[SELECTED TEXT]
_____

An Aldi closed recently in Chicago. What happened next illustrates a basic problem in our country.
The Aldi in question was located in the West Garfield Park neighborhood, on the west side of Chicago. It is a troubled area. For example, life expectancy for people living in the neighborhood is 16 years less than for people living downtown. Aldi was one of the few grocery stores in the neighborhood, and a critical resource in the community.
Abruptly, around October 9, it just closed. Aldi provided no explanation. The store just shut down, leaving an enormous hole in the community.
Aldi’s closing caused quite a stir. Community activists attacked the company for abandoning the area and profiteering. People lamented the food desert. One activist said Aldi was an example of companies that “basically plunder and then walk away with impunity.”
After protesters showed up at Aldi’s offices, the company belatedly explained that the store closed because it was operating at a loss.
While it is easy to attack Aldi, the reality is more difficult to process. Aldi is a for-profit company. If the firm can make money operating a store on the west side of Chicago, it will.
Why would Aldi walk away from a store? There are, sadly, only a few reasons.

_____

[LISTED ENTRIES]
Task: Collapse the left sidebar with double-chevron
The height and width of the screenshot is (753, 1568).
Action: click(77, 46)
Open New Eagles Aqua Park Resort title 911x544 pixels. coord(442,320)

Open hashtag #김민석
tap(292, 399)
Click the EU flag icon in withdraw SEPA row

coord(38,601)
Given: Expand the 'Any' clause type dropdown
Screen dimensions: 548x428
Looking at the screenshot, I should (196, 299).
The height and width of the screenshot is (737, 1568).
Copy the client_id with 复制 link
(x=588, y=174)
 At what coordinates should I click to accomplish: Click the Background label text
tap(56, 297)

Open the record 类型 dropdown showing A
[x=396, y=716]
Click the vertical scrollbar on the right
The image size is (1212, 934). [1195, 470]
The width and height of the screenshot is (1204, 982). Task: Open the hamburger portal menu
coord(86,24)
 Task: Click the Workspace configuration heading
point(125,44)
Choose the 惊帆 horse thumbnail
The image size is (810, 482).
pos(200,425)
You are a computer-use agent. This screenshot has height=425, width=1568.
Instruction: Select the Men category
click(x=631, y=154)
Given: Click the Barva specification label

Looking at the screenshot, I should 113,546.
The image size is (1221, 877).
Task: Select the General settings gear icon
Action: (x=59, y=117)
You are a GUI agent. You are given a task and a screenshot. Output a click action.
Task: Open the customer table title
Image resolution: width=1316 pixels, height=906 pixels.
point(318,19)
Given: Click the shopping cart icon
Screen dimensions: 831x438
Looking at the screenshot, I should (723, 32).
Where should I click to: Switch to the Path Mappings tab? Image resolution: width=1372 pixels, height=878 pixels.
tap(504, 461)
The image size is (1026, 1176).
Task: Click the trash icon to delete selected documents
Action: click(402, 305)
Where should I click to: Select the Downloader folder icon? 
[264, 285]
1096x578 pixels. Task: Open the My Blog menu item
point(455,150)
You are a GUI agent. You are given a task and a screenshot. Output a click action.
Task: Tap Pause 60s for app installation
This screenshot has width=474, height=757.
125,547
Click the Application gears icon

_____

Can you retype the text above about the Aldi store closing in Chicago, word for word from start to finish?

An Aldi closed recently in Chicago. What happened next illustrates a basic problem in our country.
The Aldi in question was located in the West Garfield Park neighborhood, on the west side of Chicago. It is a troubled area. For example, life expectancy for people living in the neighborhood is 16 years less than for people living downtown. Aldi was one of the few grocery stores in the neighborhood, and a critical resource in the community.
Abruptly, around October 9, it just closed. Aldi provided no explanation. The store just shut down, leaving an enormous hole in the community.
Aldi’s closing caused quite a stir. Community activists attacked the company for abandoning the area and profiteering. People lamented the food desert. One activist said Aldi was an example of companies that “basically plunder and then walk away with impunity.”
After protesters showed up at Aldi’s offices, the company belatedly explained that the store closed because it was operating at a loss.
While it is easy to attack Aldi, the reality is more difficult to process. Aldi is a for-profit company. If the firm can make money operating a store on the west side of Chicago, it will.
Why would Aldi walk away from a store? There are, sadly, only a few reasons.